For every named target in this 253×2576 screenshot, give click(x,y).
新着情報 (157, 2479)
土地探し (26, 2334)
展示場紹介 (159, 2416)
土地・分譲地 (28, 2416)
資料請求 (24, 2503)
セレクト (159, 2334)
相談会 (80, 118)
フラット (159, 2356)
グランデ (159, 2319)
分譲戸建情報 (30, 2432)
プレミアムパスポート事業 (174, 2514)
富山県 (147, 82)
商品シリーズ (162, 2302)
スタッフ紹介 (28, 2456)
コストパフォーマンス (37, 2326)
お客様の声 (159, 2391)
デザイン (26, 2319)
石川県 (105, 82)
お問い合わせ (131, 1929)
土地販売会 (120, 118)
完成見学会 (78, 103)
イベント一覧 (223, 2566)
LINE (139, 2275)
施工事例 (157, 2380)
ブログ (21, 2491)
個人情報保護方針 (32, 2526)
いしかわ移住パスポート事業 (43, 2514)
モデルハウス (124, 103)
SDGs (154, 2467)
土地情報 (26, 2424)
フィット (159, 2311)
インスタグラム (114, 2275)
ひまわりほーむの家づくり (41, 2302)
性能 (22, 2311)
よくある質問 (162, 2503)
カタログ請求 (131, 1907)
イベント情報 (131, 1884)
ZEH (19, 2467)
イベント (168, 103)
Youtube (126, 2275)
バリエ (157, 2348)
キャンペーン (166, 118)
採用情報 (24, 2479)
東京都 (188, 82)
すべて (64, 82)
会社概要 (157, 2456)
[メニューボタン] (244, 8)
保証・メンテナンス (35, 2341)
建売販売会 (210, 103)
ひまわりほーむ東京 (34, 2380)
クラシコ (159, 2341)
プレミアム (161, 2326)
§ §
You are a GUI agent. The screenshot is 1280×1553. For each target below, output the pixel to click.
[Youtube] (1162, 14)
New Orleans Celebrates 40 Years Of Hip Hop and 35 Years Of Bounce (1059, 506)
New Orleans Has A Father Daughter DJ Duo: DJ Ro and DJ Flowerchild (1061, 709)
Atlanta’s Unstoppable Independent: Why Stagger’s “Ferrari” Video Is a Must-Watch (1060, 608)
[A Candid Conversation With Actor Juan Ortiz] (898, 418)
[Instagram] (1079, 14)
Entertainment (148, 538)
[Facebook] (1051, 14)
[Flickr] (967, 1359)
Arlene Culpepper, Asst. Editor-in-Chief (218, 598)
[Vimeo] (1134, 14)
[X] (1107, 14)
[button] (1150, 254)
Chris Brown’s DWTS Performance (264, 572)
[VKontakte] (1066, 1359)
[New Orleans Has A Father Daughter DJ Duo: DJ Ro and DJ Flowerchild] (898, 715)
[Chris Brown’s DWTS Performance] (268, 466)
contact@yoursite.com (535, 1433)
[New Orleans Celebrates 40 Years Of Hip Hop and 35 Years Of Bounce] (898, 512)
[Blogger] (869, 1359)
§ §
### Goal of the exercise
Of the entries above, repeat exactly the lines between the line with "Arlene Culpepper, Asst." and the line with "[Blogger] (869, 1359)", inclusive, and no others.

### The completed task
Arlene Culpepper, Asst. Editor-in-Chief (218, 598)
[Vimeo] (1134, 14)
[X] (1107, 14)
[button] (1150, 254)
Chris Brown’s DWTS Performance (264, 572)
[VKontakte] (1066, 1359)
[New Orleans Has A Father Daughter DJ Duo: DJ Ro and DJ Flowerchild] (898, 715)
[Chris Brown’s DWTS Performance] (268, 466)
contact@yoursite.com (535, 1433)
[New Orleans Celebrates 40 Years Of Hip Hop and 35 Years Of Bounce] (898, 512)
[Blogger] (869, 1359)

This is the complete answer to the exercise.